• **About this exercise**: Using the records below, filter out every line that lacks "Policy" and copy the rest.
-------- Source information
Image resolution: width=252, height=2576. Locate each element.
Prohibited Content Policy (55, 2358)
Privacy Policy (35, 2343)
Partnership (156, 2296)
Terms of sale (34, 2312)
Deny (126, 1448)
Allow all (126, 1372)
----------------
• **Response**:
Prohibited Content Policy (55, 2358)
Privacy Policy (35, 2343)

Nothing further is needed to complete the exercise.